Another Mother’s Day without you is upon us, and even though I talk to you almost every day, I wanted you to know that Preston brought home a Mother’s Day craft for you. You’ll find it on your stand, but no peeking until Sunday. His and Matt’s teachers and schools have done a wonderful job with our boys during those hours when they can’t be in my care, and they’re growing to be intelligent, caring, loving boys who brighten every room they walk into. I still can’t get them to clean their playroom for anything, and now they leave socks in there every day. It’s maddening, really.

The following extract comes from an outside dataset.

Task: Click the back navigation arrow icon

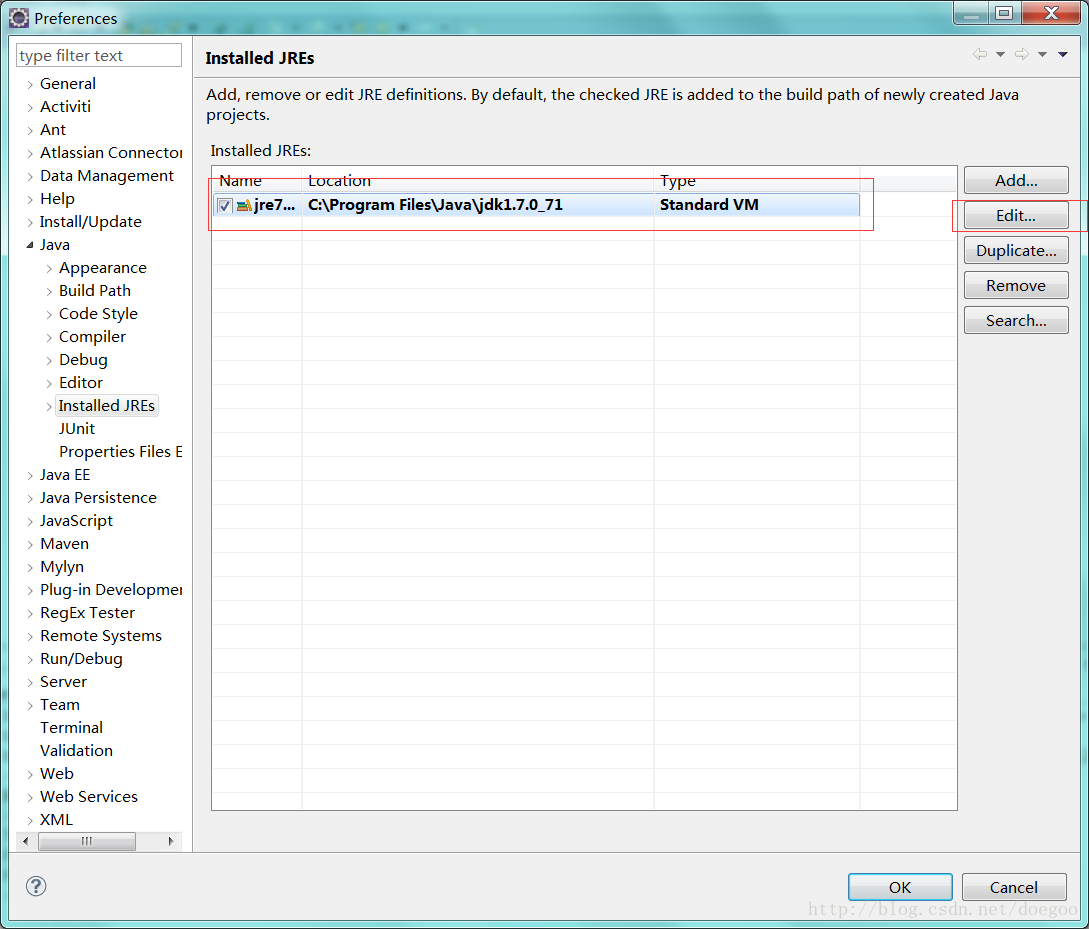Action: pos(980,54)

Since you’ve been away I’m sure you’ve seen the many changes we’ve gone through. It was a difficult year for me but I’ve met some wonderful people who have helped me through. I think you’d like every one of them, especially Marcia, even though she’s the kind of over-the-top person you always seemed to struggle relating to. But I’d bet she’d charm you into letting her in your corner, anyway. There’s always that one person. She makes me laugh when I’m down and she doesn’t let me tell her everything is fine. She comes over without asking and she comforts me when I need it but won’t ask for it. We are kindred spirits, Marcia and I, and one day we’ll be 80 and making jokes about the opposite sex and quietly knowing that this good that is our friendship came of the devastating loss of you and her husband. We sometimes talk about you and Len looking down on us, probably shaking your heads, but smiling because we found in each other a friendship that knows no bounds. We know that you are both happy for us.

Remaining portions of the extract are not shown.